Canadian ice hockey administrator (1916–1981)

Clarence Vincent "Tubby" Schmalz (December 19, 1916 – December 7, 1981) was a Canadian ice hockey administrator. He served as vice-president of the Western Ontario Athletic Association from 1940 to 1950, and coached and managed the senior ice hockey team in Walkerton, Ontario. He was elected to the Ontario Hockey Association executive (OHA) in 1956, and served as its president from 1969 to 1972. He was the first commissioner of the Ontario Major Junior Hockey League (OMJHL), serving from 1974 to 1978. He became vice-chairman of the Canadian Amateur Hockey Association (CAHA) in 1979, and was elected its chairman in 1981. He was a graduate of St. Jerome's College, and operated the Hartley House hotel in Walkerton. He served on the Walkerton Town Council for 17 years, including three years as reeve from 1979 to 1981.
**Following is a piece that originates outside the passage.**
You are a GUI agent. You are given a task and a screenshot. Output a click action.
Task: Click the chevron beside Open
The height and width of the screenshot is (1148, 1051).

Schmalz began the practice of referee and coach clinics in the OHA, and assisted in development of the National Coaches Certification Program in Canada. He was instrumental during junior ice hockey restructuring that saw Ontario's top tier of hockey evolve into the OHA Major Junior A Series and subsequently into the OMJHL. He implemented a revised player contract to recuperate costs of developing players for professional leagues, and oversaw academic standards which included the league paying tuition for the players' education. His tenure included multiple lawsuits to defend the interests of junior hockey against the World Hockey Association. He brought the OMJHL into the same umbrella organization with junior leagues from Western Canada and Quebec, to establish the Canadian Major Junior Hockey League in 1975. His career was recognized with life membership in the OHA, and the Order of Merit from the CAHA. He was posthumously made the namesake of the Clarence Schmalz Cup by the OHA in 1982.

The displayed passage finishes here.